Good communication doesn’t always require verbosity.
Communication is the lifeblood of getting an airliner from its origin the destination. Communication is essential in any crewed operational environment, whether on the water, air, or land. Let’s briefly talk about what good communication is and what it isn’t in the airline world.
Good communication between pilots shouldn’t be confused with chattiness. A willingness to talk about topics that are mutually interesting to everyone on the flight deck isn’t always a given. As is true outside of aviation, many pilots don’t share much in common with their colleagues and, accordingly, find it easier to pass the time quietly. Pilots don’t all fit into the same place on the same social spectrum, and some aviators prefer not to talk much. There certainly is no disrespect or lack of operational cohesiveness to this type of quieter flight deck, but rather two people who respect each other yet mutually enjoy their thoughts more than conversation.
Photo: British Airways
Strong communication in the flight deck is typified by a crew that knows which “triggers” during a flight constitute a briefing, checklist, or discussion. Obvious trigger points include closing the boarding door, commencing the before-start checklist, or nearing the top of the descent and completing the arrival briefing.
As pilots gain experience, they can tacitly understand when to speak up about operational matters not tied to checklists and formal flows. An example would be the flying pilot pointing out the weather in front of the aircraft and sharing their thoughts about a deviation course, such as flying left or right. Another example will be the pilot monitoring asking for continued descent on behalf of their flying colleague if they are coming up on an intermediate level-off when it is advantageous to keep descending.
Communication & SOPs
Communication is the foundation for standard operating procedures (SOPs). Part of every airline’s SOPs is verbalizing any change to the mode control panel (MCP). The MCP is located just below the glare shield on most modern airliners and is where pilots make inputs to control the autopilot.
When altitude, heading, or speed is changed, it’s the responsibility of the flying pilot who made the input to verbalize what they have done. The monitoring pilot must verify their actions, verbalize the change, and point out any contradictions between the desired outcome and the selection. This flight deck communication is a technique, is an SOP, and is second nature to pilots who work in crewed environments.
Photo: British Airways
Good communication is most easily broken during stressful and quickly-developing situations. Approaching bad weather, last-minute runway assignment changes, or short taxis at busy airports are scenarios where flight deck communication can break down.

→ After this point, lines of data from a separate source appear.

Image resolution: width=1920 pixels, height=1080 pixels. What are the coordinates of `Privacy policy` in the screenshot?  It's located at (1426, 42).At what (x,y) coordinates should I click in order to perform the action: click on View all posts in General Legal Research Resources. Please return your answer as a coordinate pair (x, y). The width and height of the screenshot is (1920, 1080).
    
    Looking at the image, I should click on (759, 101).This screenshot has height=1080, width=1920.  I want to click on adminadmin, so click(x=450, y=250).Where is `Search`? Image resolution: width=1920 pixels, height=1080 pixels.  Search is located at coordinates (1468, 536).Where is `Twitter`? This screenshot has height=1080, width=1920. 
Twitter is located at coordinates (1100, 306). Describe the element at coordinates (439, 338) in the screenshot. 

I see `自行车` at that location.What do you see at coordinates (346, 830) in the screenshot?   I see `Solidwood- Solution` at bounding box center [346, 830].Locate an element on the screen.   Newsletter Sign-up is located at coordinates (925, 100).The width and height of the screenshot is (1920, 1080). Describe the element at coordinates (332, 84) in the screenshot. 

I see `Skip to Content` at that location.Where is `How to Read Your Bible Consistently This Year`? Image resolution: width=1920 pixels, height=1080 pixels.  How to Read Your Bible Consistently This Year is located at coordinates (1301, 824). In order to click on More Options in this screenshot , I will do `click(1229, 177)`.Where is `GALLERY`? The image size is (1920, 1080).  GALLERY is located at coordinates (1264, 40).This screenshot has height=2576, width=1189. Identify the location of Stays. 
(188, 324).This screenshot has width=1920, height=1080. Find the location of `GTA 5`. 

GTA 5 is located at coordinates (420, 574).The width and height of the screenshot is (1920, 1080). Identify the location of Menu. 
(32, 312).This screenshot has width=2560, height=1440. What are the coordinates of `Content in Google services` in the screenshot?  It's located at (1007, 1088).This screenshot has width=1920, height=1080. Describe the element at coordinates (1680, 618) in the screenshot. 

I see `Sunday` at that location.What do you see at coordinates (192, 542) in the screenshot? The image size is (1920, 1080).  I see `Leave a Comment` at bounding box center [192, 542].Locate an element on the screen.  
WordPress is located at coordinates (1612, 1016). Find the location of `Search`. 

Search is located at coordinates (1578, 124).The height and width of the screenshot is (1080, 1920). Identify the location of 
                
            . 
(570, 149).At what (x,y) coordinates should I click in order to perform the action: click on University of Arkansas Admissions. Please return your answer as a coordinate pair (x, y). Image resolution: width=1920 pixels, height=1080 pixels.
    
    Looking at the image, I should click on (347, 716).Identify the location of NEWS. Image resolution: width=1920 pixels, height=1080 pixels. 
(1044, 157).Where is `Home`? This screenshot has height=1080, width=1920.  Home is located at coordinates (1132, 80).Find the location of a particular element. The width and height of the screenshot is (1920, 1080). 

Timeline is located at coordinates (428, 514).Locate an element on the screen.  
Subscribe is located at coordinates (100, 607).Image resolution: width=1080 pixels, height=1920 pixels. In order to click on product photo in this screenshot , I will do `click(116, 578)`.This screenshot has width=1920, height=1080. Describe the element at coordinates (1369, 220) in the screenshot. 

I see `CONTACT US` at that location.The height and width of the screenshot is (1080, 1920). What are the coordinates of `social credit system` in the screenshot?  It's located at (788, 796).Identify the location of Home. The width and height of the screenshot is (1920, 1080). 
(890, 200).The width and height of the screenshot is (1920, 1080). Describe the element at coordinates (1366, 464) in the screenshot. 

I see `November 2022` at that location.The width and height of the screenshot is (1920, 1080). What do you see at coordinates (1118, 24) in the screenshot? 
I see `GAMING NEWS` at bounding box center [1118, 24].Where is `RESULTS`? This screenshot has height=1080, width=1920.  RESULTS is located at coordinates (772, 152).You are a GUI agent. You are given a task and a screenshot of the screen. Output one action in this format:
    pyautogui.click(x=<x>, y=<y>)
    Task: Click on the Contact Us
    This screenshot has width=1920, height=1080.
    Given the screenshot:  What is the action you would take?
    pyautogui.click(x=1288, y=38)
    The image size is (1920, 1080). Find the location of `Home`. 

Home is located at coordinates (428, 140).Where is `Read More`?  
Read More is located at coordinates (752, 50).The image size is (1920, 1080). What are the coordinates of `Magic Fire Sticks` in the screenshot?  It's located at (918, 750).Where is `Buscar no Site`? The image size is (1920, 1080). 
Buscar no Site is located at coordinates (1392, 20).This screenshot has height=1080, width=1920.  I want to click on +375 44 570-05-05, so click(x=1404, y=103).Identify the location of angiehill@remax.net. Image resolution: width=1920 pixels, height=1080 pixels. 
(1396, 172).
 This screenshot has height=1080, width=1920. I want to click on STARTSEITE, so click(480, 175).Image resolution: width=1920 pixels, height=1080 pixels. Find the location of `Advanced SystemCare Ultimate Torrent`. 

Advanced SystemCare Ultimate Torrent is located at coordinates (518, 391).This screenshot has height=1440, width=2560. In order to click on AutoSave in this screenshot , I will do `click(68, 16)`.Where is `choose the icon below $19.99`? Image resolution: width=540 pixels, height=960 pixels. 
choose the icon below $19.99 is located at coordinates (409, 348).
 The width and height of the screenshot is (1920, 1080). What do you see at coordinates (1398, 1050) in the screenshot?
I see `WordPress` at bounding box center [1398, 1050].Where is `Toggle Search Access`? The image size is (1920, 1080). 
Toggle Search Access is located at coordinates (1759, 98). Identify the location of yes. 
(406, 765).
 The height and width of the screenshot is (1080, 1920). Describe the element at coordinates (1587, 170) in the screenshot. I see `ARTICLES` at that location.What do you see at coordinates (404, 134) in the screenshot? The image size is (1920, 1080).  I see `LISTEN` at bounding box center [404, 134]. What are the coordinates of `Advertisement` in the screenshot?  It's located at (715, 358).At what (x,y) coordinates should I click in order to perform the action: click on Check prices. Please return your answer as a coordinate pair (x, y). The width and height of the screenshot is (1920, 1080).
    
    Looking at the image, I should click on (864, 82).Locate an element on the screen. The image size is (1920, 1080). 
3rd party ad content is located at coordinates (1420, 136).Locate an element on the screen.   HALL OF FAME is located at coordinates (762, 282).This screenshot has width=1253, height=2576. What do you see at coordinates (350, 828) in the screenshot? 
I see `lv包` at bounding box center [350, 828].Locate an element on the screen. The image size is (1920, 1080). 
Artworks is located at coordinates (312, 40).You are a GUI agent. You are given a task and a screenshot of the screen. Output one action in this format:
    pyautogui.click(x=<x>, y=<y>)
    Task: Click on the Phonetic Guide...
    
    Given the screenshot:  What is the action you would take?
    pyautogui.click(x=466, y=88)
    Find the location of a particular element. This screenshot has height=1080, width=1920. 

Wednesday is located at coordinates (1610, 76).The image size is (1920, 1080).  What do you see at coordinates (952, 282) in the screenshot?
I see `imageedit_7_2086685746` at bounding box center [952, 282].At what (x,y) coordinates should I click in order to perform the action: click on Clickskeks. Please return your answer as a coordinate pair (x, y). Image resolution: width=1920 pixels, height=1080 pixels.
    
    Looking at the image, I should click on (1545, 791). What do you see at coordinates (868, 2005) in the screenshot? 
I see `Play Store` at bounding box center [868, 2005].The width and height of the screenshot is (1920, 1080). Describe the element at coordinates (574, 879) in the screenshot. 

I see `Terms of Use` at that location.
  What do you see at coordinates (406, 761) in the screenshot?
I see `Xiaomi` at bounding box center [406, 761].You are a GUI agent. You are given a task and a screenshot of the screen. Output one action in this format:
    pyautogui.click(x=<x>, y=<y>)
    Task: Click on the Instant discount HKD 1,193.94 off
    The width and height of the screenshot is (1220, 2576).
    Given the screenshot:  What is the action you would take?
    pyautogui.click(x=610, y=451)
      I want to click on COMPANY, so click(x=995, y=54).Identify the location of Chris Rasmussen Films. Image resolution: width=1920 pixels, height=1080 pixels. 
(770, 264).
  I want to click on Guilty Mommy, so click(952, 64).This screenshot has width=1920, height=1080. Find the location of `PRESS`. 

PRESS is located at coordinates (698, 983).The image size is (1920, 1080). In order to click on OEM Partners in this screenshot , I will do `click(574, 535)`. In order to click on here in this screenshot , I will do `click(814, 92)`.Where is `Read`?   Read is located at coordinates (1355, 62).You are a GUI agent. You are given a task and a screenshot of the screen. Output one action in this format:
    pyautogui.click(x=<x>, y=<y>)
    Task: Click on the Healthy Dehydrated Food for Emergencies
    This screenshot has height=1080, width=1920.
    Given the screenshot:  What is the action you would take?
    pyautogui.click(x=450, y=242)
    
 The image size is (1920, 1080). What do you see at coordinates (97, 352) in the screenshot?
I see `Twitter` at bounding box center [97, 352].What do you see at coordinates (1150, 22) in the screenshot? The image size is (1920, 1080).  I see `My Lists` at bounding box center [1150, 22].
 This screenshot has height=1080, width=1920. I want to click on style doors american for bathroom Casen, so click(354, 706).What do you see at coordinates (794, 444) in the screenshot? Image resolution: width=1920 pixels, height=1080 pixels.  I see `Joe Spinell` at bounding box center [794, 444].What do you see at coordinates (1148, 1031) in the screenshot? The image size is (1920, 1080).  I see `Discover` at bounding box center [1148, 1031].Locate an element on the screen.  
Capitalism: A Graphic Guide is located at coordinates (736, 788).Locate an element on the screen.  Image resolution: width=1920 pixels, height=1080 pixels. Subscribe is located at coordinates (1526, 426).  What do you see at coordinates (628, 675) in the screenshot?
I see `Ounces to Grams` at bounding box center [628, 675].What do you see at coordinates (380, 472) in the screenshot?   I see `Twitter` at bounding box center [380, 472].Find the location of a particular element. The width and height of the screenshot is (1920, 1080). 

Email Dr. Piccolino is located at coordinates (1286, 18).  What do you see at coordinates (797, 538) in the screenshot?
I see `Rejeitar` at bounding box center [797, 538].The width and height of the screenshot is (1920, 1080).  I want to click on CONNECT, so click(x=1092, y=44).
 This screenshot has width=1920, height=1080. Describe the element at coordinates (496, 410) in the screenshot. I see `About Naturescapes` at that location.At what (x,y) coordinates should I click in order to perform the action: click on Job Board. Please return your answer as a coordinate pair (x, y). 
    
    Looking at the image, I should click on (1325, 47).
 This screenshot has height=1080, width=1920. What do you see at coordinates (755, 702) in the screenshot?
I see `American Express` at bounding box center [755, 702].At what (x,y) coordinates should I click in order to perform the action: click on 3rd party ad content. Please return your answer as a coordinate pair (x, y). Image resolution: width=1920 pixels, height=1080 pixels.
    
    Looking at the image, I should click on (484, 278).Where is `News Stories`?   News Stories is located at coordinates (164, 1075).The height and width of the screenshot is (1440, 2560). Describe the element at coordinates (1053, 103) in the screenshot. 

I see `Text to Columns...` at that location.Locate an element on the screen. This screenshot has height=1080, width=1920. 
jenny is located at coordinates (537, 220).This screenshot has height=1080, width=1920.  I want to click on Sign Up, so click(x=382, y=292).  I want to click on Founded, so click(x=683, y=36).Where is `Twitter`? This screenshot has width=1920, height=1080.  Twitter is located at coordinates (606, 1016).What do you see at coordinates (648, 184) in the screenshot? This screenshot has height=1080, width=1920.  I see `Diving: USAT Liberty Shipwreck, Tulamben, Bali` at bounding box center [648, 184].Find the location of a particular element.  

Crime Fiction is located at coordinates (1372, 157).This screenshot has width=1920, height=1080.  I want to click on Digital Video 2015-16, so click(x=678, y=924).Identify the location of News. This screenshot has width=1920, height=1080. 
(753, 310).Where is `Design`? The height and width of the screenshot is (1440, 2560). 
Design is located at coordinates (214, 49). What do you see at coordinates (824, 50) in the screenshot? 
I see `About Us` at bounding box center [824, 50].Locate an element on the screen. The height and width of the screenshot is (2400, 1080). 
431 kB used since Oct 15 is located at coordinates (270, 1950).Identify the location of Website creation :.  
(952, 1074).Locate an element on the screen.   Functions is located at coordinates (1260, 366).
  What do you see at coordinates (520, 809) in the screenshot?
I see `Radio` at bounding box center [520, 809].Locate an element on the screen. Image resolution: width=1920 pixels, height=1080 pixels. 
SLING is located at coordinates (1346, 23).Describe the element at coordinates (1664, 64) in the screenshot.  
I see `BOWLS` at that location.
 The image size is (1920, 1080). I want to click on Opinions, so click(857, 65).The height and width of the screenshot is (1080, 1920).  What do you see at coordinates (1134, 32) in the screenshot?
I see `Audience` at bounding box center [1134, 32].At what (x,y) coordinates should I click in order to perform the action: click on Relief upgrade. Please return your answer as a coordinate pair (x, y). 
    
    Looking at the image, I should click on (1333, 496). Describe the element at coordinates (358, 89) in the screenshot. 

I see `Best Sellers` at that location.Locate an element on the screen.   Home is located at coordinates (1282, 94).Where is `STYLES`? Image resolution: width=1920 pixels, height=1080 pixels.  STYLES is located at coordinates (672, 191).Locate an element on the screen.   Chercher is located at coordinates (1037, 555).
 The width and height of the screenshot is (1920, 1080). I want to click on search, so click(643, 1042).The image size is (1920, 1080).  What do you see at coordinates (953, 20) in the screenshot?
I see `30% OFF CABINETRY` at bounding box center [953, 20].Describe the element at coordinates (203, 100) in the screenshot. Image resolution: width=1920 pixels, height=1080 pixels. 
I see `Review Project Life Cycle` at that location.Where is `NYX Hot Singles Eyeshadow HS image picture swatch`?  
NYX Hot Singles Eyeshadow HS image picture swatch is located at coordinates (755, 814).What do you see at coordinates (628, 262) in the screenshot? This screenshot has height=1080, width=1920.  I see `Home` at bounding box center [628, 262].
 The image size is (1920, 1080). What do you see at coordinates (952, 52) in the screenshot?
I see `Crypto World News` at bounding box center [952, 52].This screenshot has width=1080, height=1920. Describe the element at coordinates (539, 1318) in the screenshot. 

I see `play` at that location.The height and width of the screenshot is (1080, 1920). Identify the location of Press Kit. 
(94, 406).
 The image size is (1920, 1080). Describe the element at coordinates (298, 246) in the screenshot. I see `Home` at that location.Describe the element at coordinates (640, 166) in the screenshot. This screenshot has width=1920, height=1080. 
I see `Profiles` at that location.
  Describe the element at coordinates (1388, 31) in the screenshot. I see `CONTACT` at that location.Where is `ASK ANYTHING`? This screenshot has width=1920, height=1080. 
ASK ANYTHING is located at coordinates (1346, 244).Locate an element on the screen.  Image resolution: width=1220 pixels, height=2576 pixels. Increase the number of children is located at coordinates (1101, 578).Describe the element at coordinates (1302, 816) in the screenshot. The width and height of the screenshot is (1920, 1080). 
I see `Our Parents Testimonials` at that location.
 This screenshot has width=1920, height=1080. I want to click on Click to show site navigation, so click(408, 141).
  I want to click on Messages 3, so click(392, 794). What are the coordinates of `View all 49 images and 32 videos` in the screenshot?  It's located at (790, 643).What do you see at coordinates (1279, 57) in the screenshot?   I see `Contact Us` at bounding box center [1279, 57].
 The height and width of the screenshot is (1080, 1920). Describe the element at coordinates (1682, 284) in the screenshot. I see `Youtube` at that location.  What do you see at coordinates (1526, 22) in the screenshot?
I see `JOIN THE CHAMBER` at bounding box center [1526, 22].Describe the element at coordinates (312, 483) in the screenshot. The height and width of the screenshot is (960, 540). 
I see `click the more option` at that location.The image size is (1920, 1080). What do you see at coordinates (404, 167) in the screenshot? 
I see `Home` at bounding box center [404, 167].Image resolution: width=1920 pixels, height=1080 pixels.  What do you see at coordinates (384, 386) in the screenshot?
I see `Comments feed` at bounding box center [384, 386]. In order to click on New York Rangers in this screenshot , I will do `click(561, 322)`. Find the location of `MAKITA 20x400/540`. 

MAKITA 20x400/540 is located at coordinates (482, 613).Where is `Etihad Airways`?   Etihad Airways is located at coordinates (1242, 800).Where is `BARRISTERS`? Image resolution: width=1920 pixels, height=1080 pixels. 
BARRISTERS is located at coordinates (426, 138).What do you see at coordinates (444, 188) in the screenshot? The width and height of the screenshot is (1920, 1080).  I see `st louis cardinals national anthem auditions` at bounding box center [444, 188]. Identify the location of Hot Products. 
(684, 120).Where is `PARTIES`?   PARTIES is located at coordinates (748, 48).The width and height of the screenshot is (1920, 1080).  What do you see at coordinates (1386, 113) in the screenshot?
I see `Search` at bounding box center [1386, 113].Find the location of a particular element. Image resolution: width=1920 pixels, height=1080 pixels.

A rule of thumb that pilots know well is to slow down if it feels like essential statements are unheard by one’s colleague. All crew members have tasks to accomplish during busy operations, but briefings and SOPs still apply. When things feel rushed, good pilots step back and communicate their mutual plan for the task at hand.
It’s abundantly clear that communication is integral to the operational integrity of airlines. What’s less obvious is what good communication is. Rather than a strong bond between the pilots, good communication is understanding what must be said and the unscripted observations that are tacitly understood to be necessary. Communication doesn’t require friendship but rather respect, professionalism, and collegiality.